My keyboard is lightweight and portable. I love it!



Tuesday, July 10, 2012

Revising Pinterest Boards

Updating and organizing Pinterest boards takes time. And by the way, if you aren't on Pinterest yet, you  should be. There are many generous and creative educators on Pinterest who simply love to share ideas. Personally,  I use my pin boards to collect resources and connect with other educators and speech therapists. Although I haven't encountered any, there are pinners out there that take the ideas and images of others, claim them as there own, and try to use them to generate a profit. I don't think that is a reason to avoid Pinterest. Exactly the opposite. The more I use Pinterest, the more critical I have become about what goes up on my boards. I tend to "like" many pins but only pin the ones that are actually usable. That being said, I admit I have been guilty of mindless pinning and have ended up with pins on my boards that are not what I thought they were.

I like being able to share my boards because sharing and collaborating are fun. Pinterest is also a great way to discover wonderful blogs. My pin boards are mostly professional in nature but like all social networking sites, using caution is called for. I've learned the hard way that just because someone is following you doesn't mean you want to follow them.

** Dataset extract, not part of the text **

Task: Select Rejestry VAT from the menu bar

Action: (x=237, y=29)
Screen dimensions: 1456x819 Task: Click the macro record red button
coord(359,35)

I've recently spent several hours, yes, hours reorganizing my pin boards and I'm still not done. I deleted pins, added pins, deleted likes, and renamed boards. I wanted my boards to reflect me, my interests, and my transition back to speech therapy. I "unfollowed" several pinners and not because I didn't enjoy their boards, I just felt I needed to be more focused. For me, Pinterest, like blogging, is about connecting with like-minded people and sharing for the sake of sharing. And also like blogging, it takes time and thought and a desire to give credit where credit is due.

Wednesday, June 20, 2012

Reading, Writing, Languaging

I know languaging isn't a word, but maybe it should be. As a literacy coach, I thought of reading and writing as processes and assisting students to be successful included assessing and observing these processes in action. I was never a big DIBELS fan, mostly because of how the tool was used, not because of the tool itself. I observed DIBELS being administered to waves of students and discrete DIBELS-like tasks used as learning targets for RtI. Troubling to say the least. I found using running records and writing samples to be superior to DIBELS for creating meaningful instruction. I admit that as a speech therapist I struggled with identifying therapy targets based on standardized assessment tools. I also think I over-relied on programs and worksheets. I didn't really have much of a clue about curriculum or instructional models such as workshop. Now I do. I've spent many years observing the positive impact that quality literacy instruction, where process is emphasized over tiny tasks, has on students with language learning difficulties. My hope is that I can meld my experience and knowledge as both a literacy coach and speech therapist to point therapy toward pertinent curricular objectives rather than discrete assessment tasks that may or may not impact a child's languaging process or academic achievement. Wow, that's quite a mouthful. It is easy to get preachy in June. I wonder if I'll feel the same way come December.

This Tagxedo was created with text from Wallach's July 2011 LSHSS article,
 Peeling the Onion of Auditory Processing Disorder: A Language/Curricular-
Based Perspective.
Peeling the onion refers to the idea that we need to be
 cautious about focusing on outer layers, such as discrete assessment tasks,
rather than examining curricular performance, which is at the core.